═════ Page text

A long-running conflict between man and the environment looks set to end well with communities in Bududa District coming together with Uganda Wildlife Authority (UWA) to restore the badly degraded vegetation around Mt Elgon National Park.
Over the last two decades the park has come under sustained pressure through encroachment by the people. Land remains a precious resource in Bugisu whose mountainous topography means access to fertile land is limited.
Mt Elgon National Park is home to over 300 species of birds and animals, including the endangered Lammergeyer. Small antelopes, forest monkeys, elephants and buffalos also live on the mountainside.
Besides the fauna and flora, the park offers a variety of attractions including cliffs, caves, gorges, waterfalls, hotsprings, mesas, calderas and the mountain peaks.
There has been continued degradation of the Mt Elgon ecosystem mainly brought about by clearing of land for agriculture, coupled with poor agricultural practices and increased cutting of trees. This has always posed a danger to tourism in the park which now attracts over 4,000 visitors annually.
At the height of most destructive encroachment, the park lost over 3,000 hectares of forest cover, a catastrophic occurrence which UWA blames on politicking during the 2006 election campaigns. Locals were both encouraged and allowed, by self-seeking politicians, to clear chunks of the park land for farming.
Jamada Chebet, the assistant warden in charge forest restoration here, told PML Daily that UWA has he since then been providing indigenous tree seedlings to local farmers planting.
The farmers maintain the saplings for five years as part of the collaboration on regeneration of indigenous tree species.

══════════
═════ Recorded data

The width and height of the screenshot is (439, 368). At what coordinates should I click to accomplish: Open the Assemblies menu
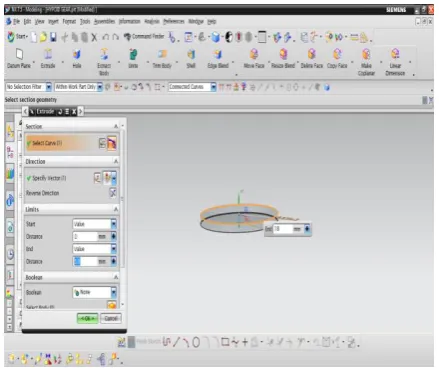(x=104, y=22)
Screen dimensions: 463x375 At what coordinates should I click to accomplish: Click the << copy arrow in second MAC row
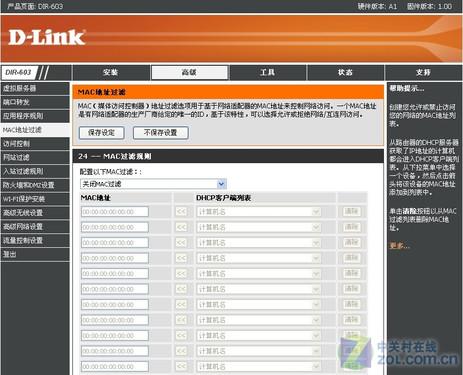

══════════

Exercise brief -
Repeat the Mt Elgon National Park text word for word, from "A long-running conflict" to "on the mountainside.".

Result of this task -
A long-running conflict between man and the environment looks set to end well with communities in Bududa District coming together with Uganda Wildlife Authority (UWA) to restore the badly degraded vegetation around Mt Elgon National Park.
Over the last two decades the park has come under sustained pressure through encroachment by the people. Land remains a precious resource in Bugisu whose mountainous topography means access to fertile land is limited.
Mt Elgon National Park is home to over 300 species of birds and animals, including the endangered Lammergeyer. Small antelopes, forest monkeys, elephants and buffalos also live on the mountainside.